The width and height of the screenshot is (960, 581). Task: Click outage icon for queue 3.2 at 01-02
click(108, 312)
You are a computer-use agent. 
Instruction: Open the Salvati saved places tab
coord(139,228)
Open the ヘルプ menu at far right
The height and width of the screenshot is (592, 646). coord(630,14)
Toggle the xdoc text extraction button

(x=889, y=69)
++++
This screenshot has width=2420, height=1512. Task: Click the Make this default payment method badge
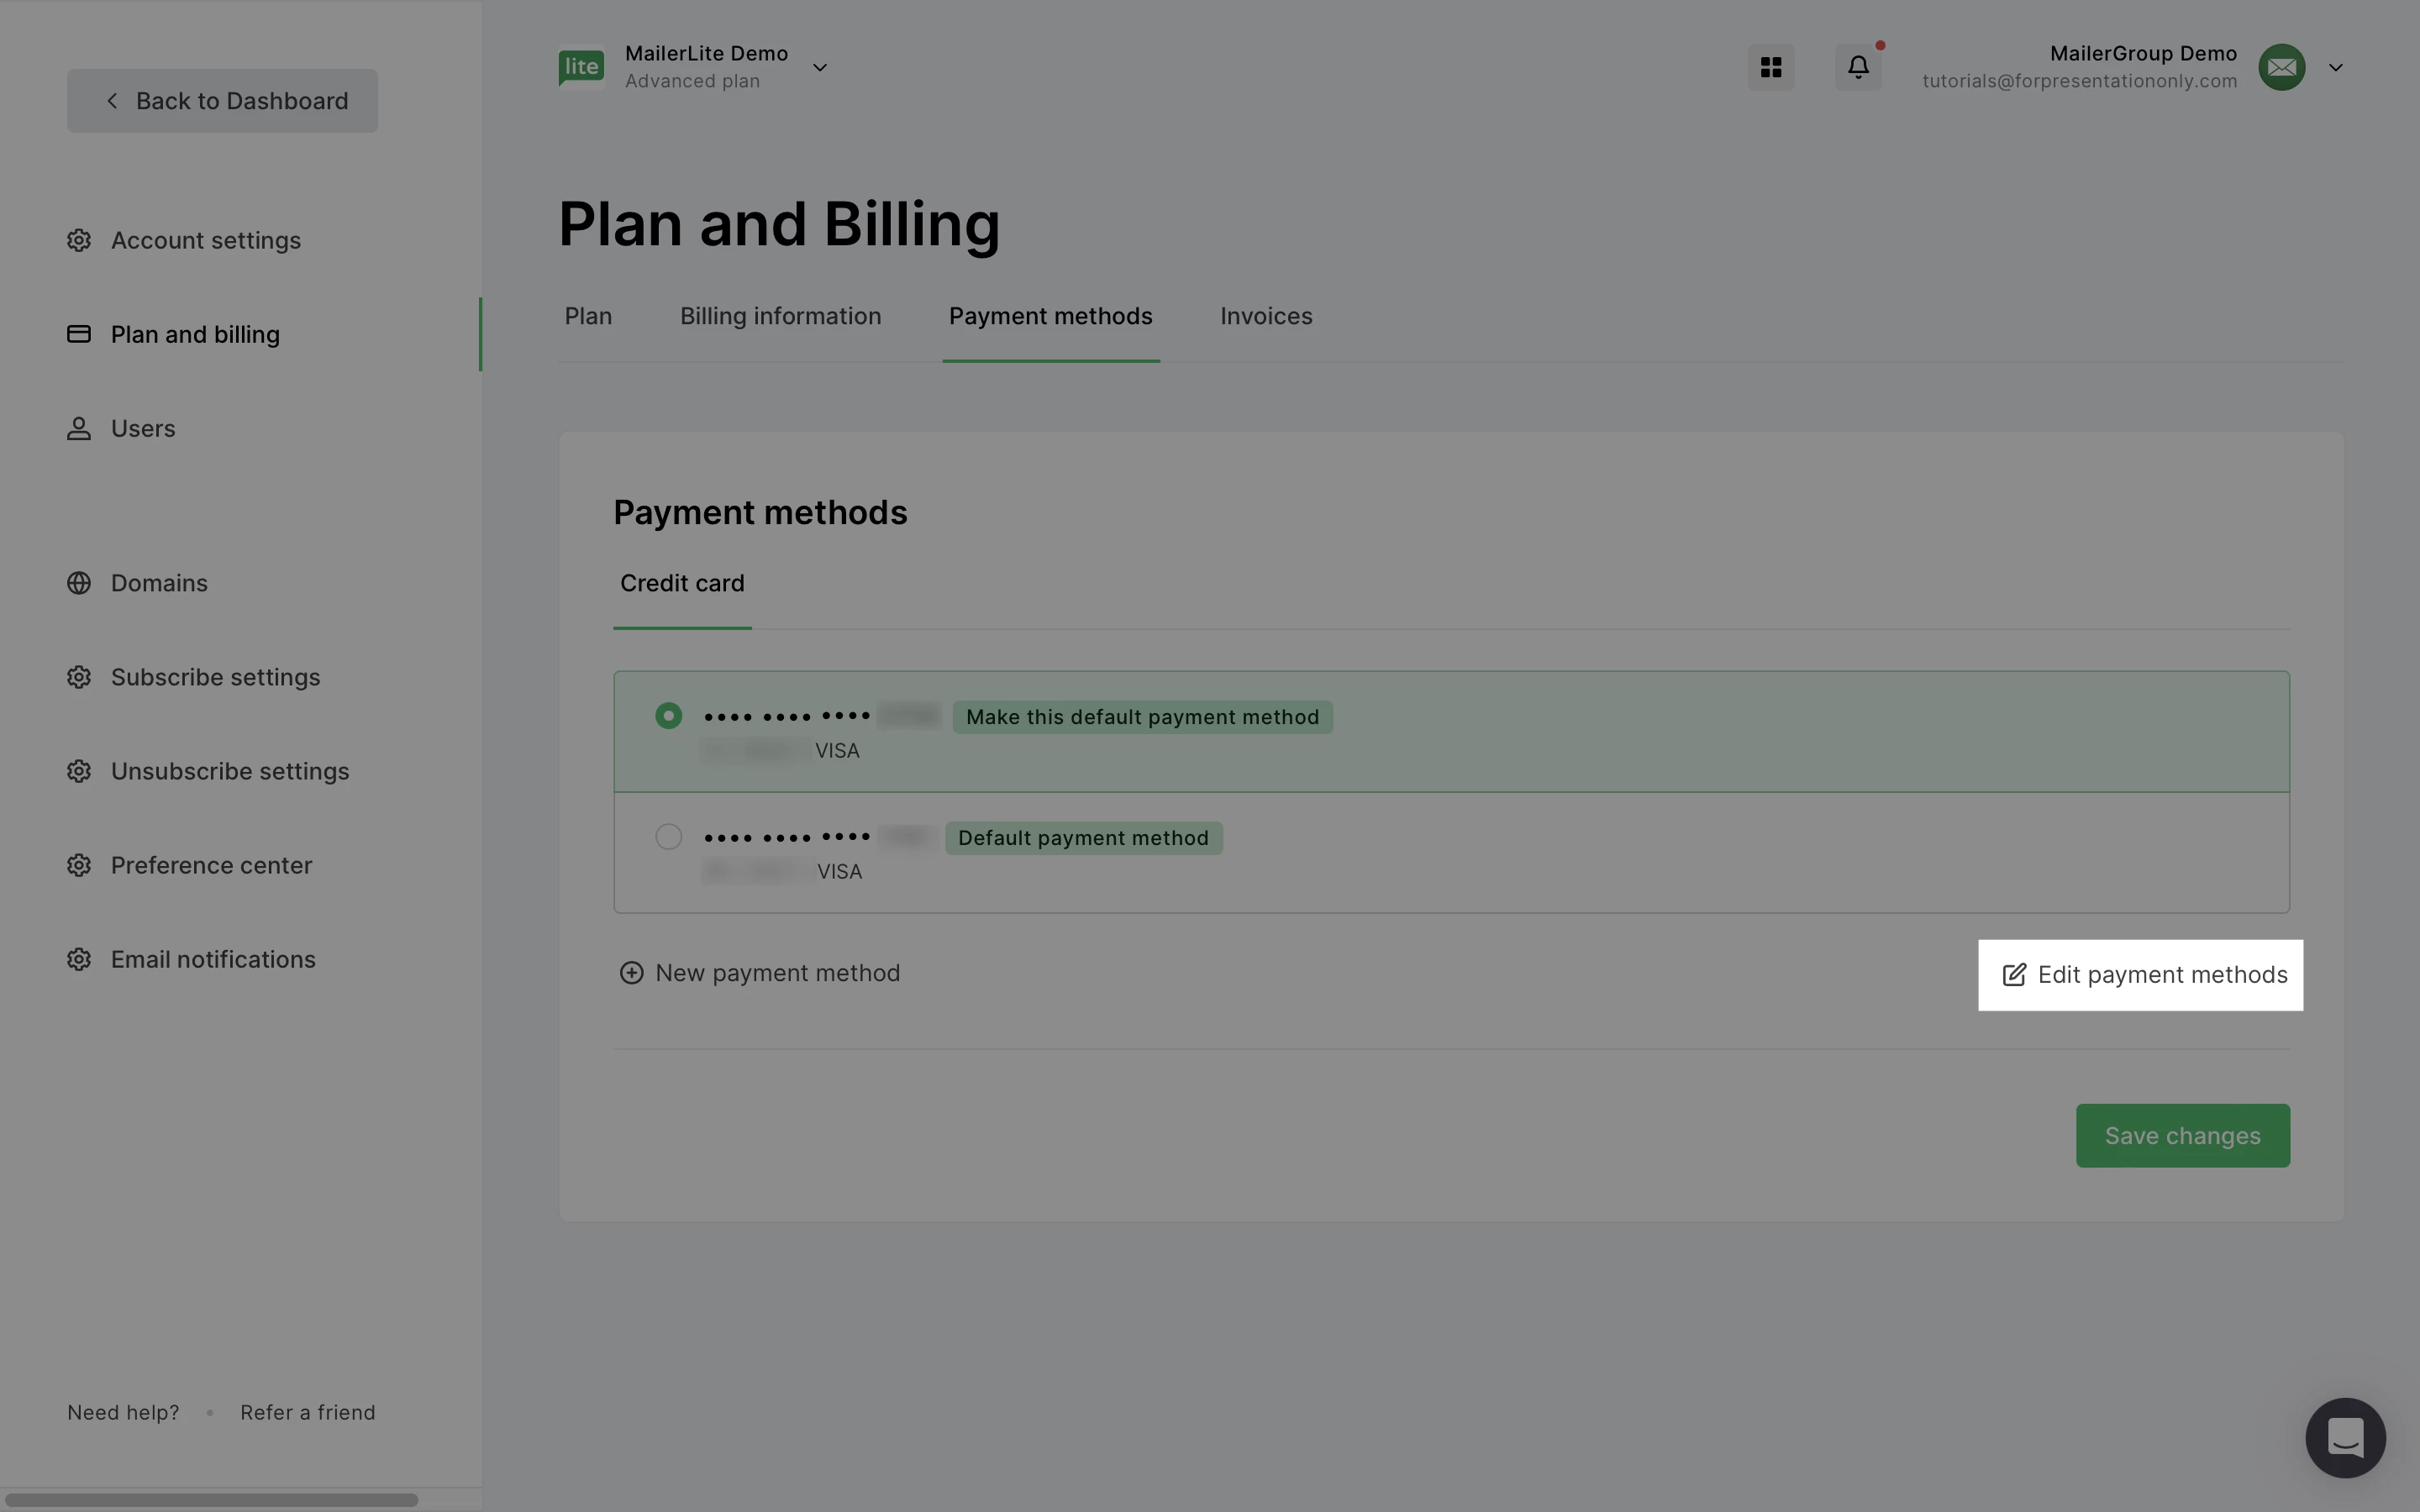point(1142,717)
++++
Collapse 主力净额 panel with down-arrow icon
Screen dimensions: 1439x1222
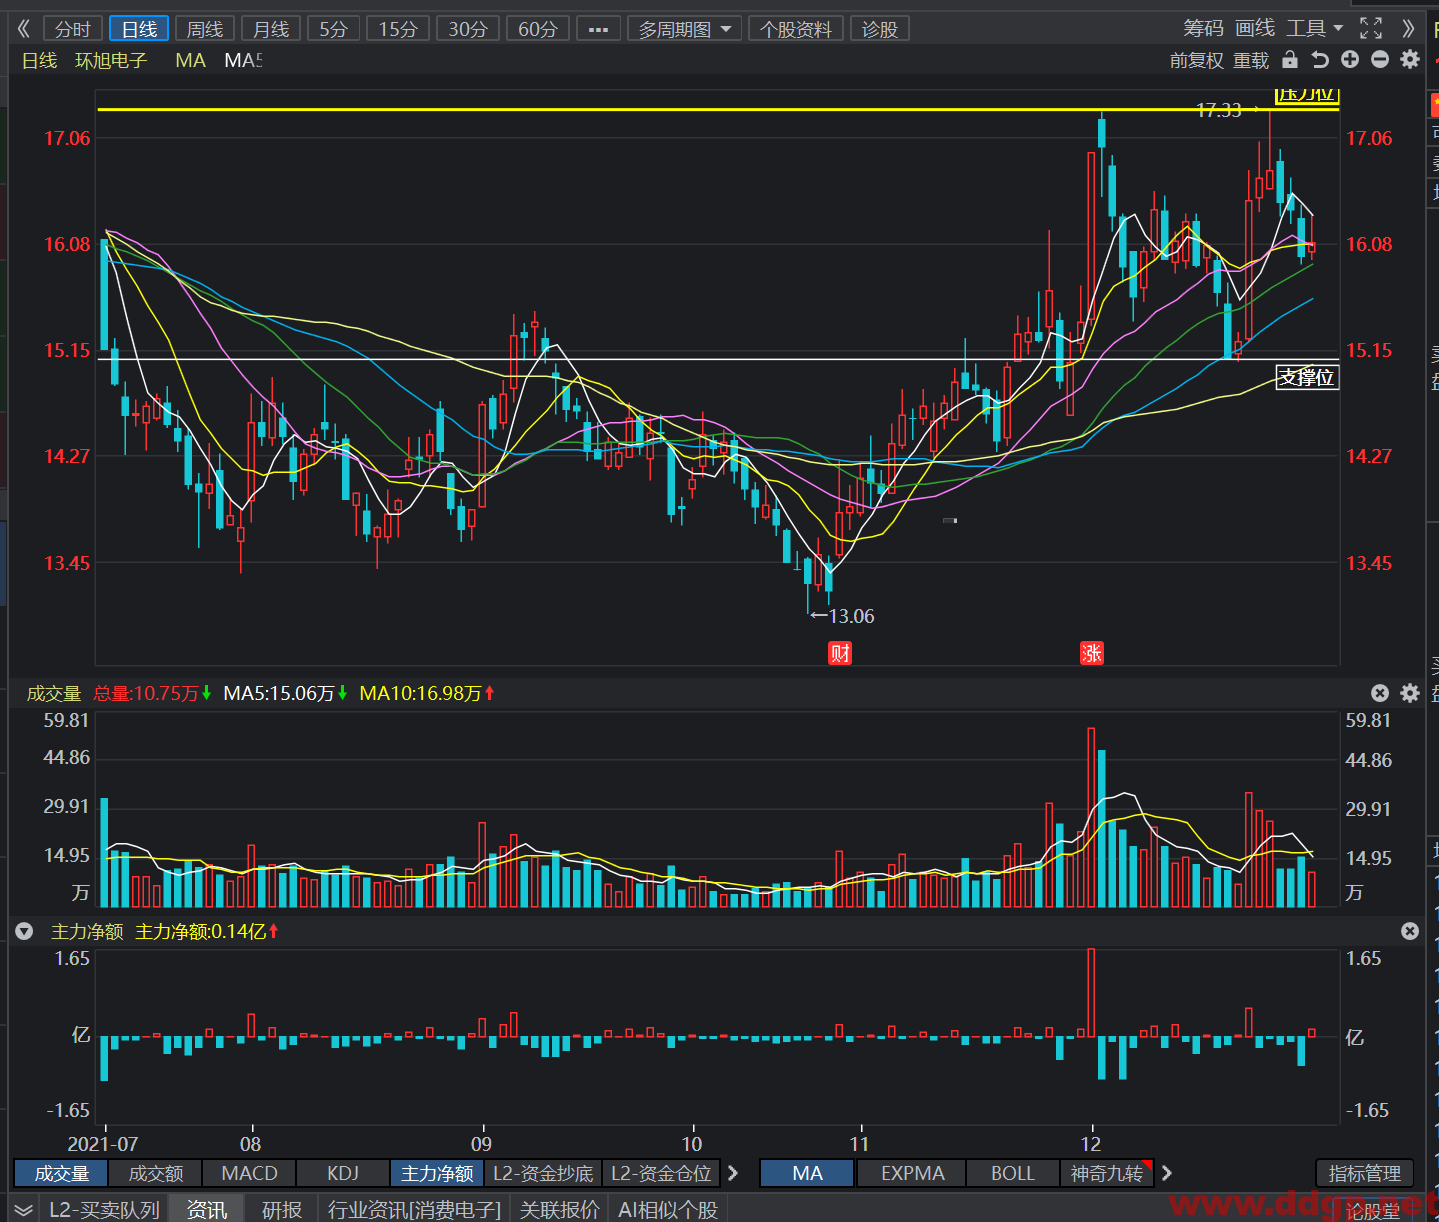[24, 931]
++++
What you have to do:
Show each line of the material above that contains the word "Open", and copy every such line in full.

Task solution:
Instruction: Open the Salvati saved places tab
Open the ヘルプ menu at far right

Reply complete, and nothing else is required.